Given a standard brownian motion $W_t$ and defining $\tau$ as:
$\tau :=\inf\{t\geq0:W_t=1$ or $W_t=-2\}$
The proof below shows that the stopping time is finite:
$$\begin{align*} P(\tau < t) &\geq P(|W_t|>2) \\ &= 1-P(|W_t| \leq 2)\\ &\geq1-4\frac{d}{dt}P(W_t \leq t)|_{t=0} \\ &=1-\frac{4}{\sqrt{2 \pi t}}\\ &\rightarrow 1 \qquad \text{as $t\rightarrow \infty$} \end{align*}$$
It's all staighforward except the line were the derivative is used:
$\geq1-4\frac{d}{dt}P(W_t \leq t)|_{t=0}$
How does this line relate to the line above?
As @NateEldredge has aleady pointed out, this particular line doesn't make sense and, moreover, the convergence
$$\mathbb{P}(|W_t| \leq 2) \xrightarrow[]{t \to \infty} 0$$
can be proved much easier using the scaling property.

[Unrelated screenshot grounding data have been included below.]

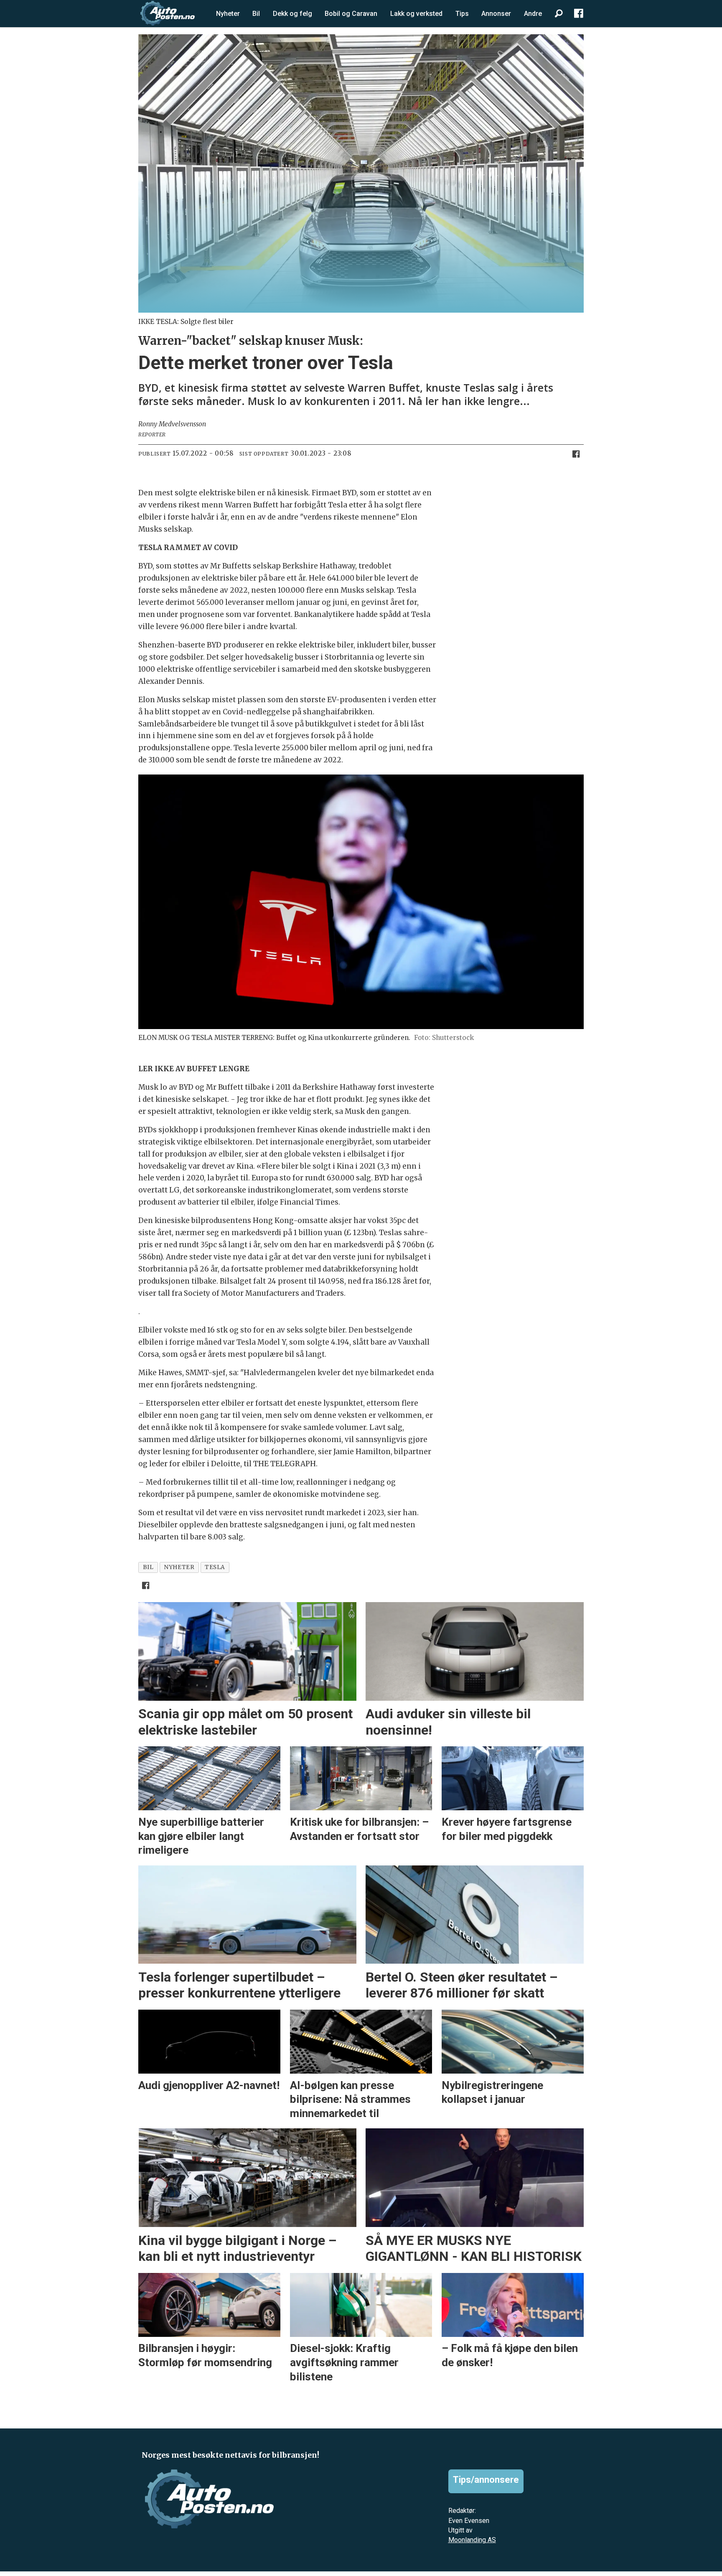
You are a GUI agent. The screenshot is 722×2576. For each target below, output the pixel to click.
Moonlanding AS (472, 2540)
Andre (533, 14)
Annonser (496, 14)
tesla (215, 1567)
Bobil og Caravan (351, 14)
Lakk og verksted (416, 14)
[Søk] (558, 13)
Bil (256, 14)
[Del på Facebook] (576, 454)
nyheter (179, 1567)
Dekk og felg (292, 14)
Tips (462, 14)
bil (148, 1567)
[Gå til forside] (167, 13)
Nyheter (228, 14)
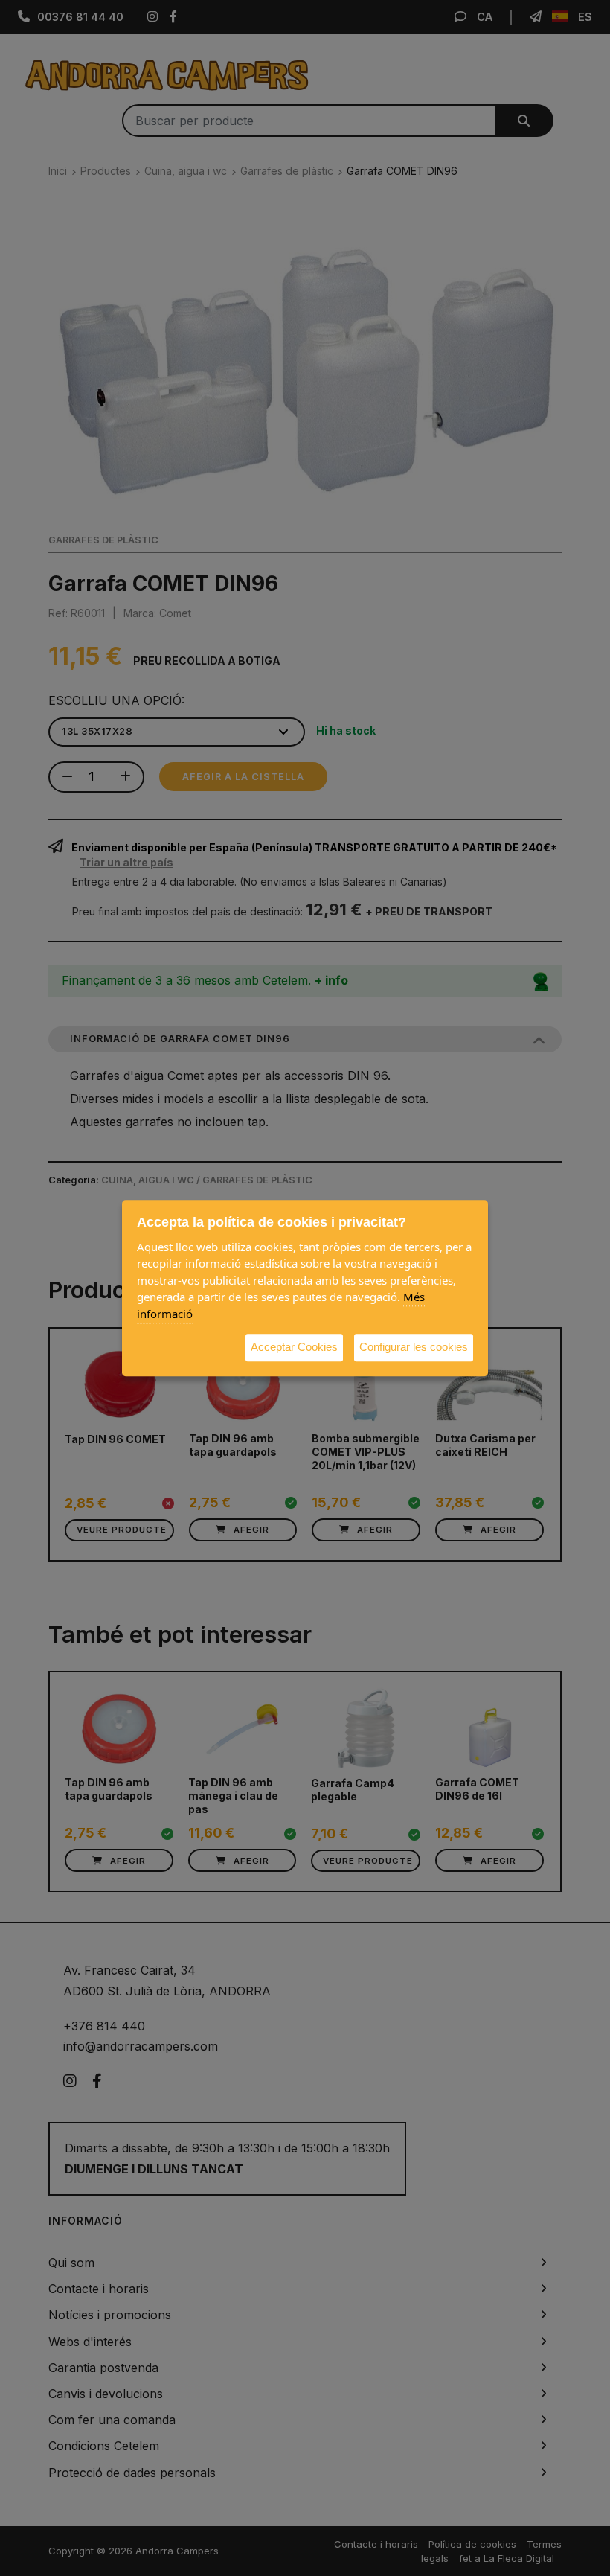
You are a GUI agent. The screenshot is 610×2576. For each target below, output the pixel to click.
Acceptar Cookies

However, here is a way to fix the proof: Obviously,
$$\mathbb{P}(|W_t| \leq 2) = \mathbb{P}(W_t \leq 2)-\mathbb{P}(W_t \leq -2) = \int_{-2}^2 \frac{d}{dx} \mathbb{P}(W_t \leq x) \, dx.$$
Using $W_t \sim N(0,t)$, we get
$$\mathbb{P}(|W_t| \leq 2) \leq \frac{4}{\sqrt{2\pi t}} \sup_{x \in [-2,2]} \exp(-x^2/2t) \leq \frac{4}{\sqrt{2\pi t}}.$$
This gives
$$\mathbb{P}(\tau<t) \geq 1- \mathbb{P}(|W_t| \leq 2) \geq 1- \frac{4}{\sqrt{2\pi t}}.$$